Und warum eigentlich immer dieses "Warum geht das nicht so einfach wie...". Einen Server setzt man meistens auf und konfiguriert ihn ein mal. Dadurch weiß man, was der Server kann, was man verboten hat etc. Dann heißt es Config-File speichern (und backup) und das wars. Und was die User angeht gibt es zur Not auch Scripte.

GProFTPD (GTK ProFTP GUI): http://mange.dynup.net/linux.html

PureFTPD GTK GUI: http://pureftpd.sourceforge.net/

PureAdmin (GTK PureFTPd GUI): http://purify.sourceforge.net/

KcmPureFTPd (QT PureFTPd GUI): http://lkr.sourceforge.net/kcmpureftpd/index.html

----------

## makenoob

nabend,

auch wenns nur was für den proftpd ist, finde diese Tipps dennoch nicht schlecht.

HTH

Marc

----------

## Haldir

glftpd, ist zwar binary only, aber einfach zu konfigurieren und unterstützt zusätzliche Features, die FTP Betreiber mit virtuellen Usern ganz gerne haben....

----------

## sOuLjA

Ich hab proftpd drauf und dazu gibts auch genug tipps im forum wie man das am besten einstellt, funzt wunderbar bei mir

----------

## schmutzfinger

Ich kann glftpd auch wärmstens empfehlen. Einfach zu konfigurieren, eigene user, nette Statistiken, TLS/SSL-Verschlüsselung.

----------

## Ragin

Ich hab zu Hause auf meinem Router/Firewall/FTP-/Webserver proftpd laufen und muss sagen, dass er von der Config her recht minimalistisch angelegt ist.

Insgesamt ist dieser Server sehr einfach einzustellen.
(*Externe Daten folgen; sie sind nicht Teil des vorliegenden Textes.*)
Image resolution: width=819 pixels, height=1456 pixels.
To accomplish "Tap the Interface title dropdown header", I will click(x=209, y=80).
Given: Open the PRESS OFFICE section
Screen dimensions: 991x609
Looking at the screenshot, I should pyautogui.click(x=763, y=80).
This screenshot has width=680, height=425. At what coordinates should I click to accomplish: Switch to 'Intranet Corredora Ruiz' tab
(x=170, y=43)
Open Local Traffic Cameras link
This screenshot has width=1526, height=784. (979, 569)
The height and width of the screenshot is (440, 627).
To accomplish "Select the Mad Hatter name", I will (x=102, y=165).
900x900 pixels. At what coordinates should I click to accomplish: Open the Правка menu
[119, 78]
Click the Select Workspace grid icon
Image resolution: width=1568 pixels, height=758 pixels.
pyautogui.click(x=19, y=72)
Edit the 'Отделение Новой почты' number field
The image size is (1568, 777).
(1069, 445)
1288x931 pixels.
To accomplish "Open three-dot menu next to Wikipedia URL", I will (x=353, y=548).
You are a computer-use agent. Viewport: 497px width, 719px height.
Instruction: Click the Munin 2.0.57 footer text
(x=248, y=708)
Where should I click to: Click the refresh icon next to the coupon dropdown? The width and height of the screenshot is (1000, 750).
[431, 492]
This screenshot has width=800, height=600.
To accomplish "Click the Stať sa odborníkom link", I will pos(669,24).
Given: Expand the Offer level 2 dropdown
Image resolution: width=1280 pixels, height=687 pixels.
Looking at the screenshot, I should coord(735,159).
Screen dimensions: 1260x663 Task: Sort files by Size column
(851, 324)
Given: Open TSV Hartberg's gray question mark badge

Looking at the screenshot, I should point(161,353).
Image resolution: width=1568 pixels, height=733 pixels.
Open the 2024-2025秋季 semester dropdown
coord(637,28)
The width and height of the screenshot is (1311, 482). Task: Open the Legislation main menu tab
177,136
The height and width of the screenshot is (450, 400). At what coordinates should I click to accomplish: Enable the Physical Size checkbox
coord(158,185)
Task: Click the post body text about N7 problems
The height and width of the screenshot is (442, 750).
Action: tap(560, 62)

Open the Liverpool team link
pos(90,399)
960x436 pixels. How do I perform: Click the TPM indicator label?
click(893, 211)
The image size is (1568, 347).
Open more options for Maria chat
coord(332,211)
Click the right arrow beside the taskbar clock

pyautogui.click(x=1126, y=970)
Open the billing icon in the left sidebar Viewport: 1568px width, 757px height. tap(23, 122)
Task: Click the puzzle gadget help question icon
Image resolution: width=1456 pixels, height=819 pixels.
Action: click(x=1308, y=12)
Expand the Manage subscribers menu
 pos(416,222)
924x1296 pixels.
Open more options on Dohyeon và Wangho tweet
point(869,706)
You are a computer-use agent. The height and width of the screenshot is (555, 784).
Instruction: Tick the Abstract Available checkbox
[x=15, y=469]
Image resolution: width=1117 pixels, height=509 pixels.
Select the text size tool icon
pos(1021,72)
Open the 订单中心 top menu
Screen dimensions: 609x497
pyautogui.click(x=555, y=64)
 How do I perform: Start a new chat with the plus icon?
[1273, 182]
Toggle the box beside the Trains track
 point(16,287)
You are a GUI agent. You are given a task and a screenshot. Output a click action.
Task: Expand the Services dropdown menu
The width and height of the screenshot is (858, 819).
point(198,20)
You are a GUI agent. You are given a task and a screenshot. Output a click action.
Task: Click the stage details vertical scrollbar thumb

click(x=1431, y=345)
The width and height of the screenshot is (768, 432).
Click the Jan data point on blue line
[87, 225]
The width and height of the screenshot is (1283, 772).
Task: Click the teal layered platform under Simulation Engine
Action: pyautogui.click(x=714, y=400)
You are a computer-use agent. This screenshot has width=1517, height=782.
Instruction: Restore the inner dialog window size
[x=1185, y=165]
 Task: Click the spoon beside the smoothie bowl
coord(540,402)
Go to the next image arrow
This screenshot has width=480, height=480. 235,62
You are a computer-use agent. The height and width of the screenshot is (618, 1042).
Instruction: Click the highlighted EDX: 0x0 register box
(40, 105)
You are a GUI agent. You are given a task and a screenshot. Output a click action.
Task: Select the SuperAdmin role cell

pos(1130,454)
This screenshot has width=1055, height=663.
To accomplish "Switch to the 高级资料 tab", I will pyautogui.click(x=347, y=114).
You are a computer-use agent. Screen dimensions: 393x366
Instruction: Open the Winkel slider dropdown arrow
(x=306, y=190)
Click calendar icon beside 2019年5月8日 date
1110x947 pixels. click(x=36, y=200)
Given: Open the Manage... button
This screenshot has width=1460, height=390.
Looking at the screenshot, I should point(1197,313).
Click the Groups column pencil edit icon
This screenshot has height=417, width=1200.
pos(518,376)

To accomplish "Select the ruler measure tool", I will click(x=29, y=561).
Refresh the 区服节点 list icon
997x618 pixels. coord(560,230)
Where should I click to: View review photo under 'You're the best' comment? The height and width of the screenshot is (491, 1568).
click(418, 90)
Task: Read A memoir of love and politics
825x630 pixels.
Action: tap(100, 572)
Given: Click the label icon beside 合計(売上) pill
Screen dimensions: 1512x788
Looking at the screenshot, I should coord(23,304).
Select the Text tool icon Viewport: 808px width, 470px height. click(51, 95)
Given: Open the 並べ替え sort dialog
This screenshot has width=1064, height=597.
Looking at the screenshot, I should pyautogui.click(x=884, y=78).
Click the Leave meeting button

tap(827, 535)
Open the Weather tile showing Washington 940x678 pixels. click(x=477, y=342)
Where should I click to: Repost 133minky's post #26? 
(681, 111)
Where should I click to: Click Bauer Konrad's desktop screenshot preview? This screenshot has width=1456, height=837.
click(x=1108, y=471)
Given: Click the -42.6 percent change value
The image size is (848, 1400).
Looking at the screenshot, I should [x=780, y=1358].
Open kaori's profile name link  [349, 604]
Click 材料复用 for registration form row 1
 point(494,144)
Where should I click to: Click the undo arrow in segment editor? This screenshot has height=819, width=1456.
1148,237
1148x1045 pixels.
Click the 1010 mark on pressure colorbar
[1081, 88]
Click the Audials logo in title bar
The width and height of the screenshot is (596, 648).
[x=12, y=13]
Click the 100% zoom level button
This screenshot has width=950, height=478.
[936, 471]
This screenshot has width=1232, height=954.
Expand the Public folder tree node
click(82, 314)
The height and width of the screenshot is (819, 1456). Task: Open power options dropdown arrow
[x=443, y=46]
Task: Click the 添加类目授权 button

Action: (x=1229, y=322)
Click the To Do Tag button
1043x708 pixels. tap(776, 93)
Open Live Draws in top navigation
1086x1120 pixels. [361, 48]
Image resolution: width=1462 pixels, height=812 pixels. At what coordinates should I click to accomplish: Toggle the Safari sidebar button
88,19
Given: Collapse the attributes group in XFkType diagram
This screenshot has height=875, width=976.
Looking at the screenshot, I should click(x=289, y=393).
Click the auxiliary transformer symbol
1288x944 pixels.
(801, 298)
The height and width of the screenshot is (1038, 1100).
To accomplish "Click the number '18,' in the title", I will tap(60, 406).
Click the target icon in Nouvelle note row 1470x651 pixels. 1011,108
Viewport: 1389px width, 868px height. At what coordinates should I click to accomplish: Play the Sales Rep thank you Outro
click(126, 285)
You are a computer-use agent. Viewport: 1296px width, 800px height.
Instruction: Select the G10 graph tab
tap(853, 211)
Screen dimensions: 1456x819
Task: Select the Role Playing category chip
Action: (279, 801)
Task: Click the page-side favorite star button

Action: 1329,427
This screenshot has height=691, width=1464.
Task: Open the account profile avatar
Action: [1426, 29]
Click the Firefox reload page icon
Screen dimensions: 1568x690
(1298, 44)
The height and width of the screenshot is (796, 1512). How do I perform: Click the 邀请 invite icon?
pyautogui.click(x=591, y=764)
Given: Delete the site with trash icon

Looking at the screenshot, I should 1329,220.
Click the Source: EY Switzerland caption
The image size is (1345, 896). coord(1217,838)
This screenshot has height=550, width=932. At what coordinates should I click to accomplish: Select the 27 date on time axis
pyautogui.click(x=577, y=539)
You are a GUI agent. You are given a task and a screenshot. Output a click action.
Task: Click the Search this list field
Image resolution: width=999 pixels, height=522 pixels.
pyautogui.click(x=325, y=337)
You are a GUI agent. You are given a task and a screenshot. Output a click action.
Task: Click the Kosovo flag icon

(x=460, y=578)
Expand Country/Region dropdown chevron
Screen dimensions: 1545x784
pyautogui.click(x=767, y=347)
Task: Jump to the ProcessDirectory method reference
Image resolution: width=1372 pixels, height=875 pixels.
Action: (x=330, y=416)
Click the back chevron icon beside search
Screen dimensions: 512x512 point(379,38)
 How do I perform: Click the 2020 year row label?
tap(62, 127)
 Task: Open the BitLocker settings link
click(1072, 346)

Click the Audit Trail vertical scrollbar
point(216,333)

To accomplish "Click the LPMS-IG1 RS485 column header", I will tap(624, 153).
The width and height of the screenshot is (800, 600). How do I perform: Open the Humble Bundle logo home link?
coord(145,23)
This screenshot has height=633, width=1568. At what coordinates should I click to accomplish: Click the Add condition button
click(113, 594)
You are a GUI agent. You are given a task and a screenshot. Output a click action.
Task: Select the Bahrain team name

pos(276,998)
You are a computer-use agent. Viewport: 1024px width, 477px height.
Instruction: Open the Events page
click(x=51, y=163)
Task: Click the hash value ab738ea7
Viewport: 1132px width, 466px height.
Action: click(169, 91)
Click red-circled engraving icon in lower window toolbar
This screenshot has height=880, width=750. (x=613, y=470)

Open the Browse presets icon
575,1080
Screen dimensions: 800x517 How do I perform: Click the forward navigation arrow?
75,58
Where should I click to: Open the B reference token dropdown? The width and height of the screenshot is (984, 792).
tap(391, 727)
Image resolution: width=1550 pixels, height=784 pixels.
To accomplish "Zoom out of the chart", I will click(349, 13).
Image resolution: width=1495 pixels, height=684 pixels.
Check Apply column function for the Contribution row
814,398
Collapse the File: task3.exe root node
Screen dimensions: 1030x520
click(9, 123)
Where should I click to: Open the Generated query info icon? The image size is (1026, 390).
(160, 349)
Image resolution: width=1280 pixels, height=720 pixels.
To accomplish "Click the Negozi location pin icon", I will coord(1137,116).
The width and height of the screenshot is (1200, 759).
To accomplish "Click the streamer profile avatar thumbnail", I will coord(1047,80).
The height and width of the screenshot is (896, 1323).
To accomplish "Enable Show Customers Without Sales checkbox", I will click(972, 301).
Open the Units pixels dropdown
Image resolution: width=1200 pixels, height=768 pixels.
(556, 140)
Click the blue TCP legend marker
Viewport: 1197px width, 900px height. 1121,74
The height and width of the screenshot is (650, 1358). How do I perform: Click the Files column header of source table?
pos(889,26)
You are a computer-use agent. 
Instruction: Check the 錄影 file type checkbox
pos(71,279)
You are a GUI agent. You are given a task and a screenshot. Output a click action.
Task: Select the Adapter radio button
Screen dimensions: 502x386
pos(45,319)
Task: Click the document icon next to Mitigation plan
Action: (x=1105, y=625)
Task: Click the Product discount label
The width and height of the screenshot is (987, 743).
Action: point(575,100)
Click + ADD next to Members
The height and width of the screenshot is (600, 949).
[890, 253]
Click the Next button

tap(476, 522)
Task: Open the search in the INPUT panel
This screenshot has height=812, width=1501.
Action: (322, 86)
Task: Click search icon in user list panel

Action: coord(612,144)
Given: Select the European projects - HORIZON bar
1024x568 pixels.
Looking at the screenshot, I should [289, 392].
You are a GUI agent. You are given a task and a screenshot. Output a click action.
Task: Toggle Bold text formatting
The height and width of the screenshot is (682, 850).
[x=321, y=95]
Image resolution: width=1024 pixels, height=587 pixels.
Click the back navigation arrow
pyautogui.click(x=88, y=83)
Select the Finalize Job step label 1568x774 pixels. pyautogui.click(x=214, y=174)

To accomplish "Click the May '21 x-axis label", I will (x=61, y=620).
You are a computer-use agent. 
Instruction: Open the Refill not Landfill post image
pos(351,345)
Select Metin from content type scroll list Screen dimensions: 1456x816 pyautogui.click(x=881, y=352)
Man muss halt mal was nachlesen, aber da kommt man auch bei anderen nicht drumherum.

Auf meinem richtigen Webserver habe ich dann vsftpd laufen, der sich eigentlich auch recht einfach zu konfigurieren lies.

Und wenn du auf gar nix Bock hast installier dir Webmin. Der kann proftpd und vsftpd verwalten. Allerdings ist die händische Konfiguration manchmal doch besser und leichter.

----------

## amne

 *sirro wrote:*   

> 
> 
> EDIT: ich bin wie immer zu gut fuer diese Welt und hab einen rausgesucht:
> 
> https://forums.gentoo.org/viewtopic.php?t=257577

 

Dankeschön, brauch ich nur mehr zumachen. Bitte im oben gennanten Thread die Diskussion weiterführen.

----------